Why is it dangerous for human health?

The compound Vermiculite itself does not pose any health hazard on its premise, yet the insulation created using vermiculite contains asbestos fibers, which, if inhaled, can cause severe health problems. Home Inspectors should attempt educate clients of some of the potential issues as outlined by the EPA.

For instance, the Zonolite Attic insulation extracted from the Libby Mine in Montana and sold in Canada had massive asbestos deposits, resulting in asbestos contamination. This substance was hence banned from Canada and has not been available for around a decade.

Yet, it is to be noted and a home inspector should be aware that not all vermiculite contains asbestos deposits, especially the ones sold before 1990. However, modern homes having vermiculite insulation are very likely to become contaminated via asbestos.

Asbestos contamination can pose serious health issues for people who have inhaled it. Home Inspectors through our line of work must be especially aware of this. Once asbestos fibers are inhaled, it can lead to many lung diseases such as Mesothelioma, asbestosis, and even lung cancer.
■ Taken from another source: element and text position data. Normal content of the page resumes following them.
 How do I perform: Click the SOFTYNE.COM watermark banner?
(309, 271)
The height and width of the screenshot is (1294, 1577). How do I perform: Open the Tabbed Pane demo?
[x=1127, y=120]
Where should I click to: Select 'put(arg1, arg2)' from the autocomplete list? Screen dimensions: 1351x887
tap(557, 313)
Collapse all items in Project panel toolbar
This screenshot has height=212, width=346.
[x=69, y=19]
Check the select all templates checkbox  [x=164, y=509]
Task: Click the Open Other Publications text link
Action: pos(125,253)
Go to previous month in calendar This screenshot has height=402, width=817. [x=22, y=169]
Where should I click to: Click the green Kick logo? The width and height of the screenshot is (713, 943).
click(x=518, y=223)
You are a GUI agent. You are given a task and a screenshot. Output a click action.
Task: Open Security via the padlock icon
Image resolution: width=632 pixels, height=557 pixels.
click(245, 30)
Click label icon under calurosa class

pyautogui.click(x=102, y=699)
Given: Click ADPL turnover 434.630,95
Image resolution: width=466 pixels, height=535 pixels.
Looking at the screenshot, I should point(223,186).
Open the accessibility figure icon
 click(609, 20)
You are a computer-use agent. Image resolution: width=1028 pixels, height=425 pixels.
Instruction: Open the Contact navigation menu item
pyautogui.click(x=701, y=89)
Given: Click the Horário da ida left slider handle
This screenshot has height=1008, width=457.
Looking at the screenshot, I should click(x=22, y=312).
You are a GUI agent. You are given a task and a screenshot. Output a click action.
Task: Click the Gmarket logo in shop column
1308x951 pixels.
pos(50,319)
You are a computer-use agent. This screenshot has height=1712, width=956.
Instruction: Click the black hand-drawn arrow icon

To date, there is no safe level of asbestos exposure. Hence, you have to take precautions before buying a home. The health risks keep on increasing and are directly proportional to the frequency and duration of exposure.

How to tackle vermiculite infection?

The guide mentioned above comes in handy for all homebuyers in terms of home insulation. Do not forget to check with your home inspector before buying any house. A home inspection is equally essential as it allows you to find your perfect house without any flaws.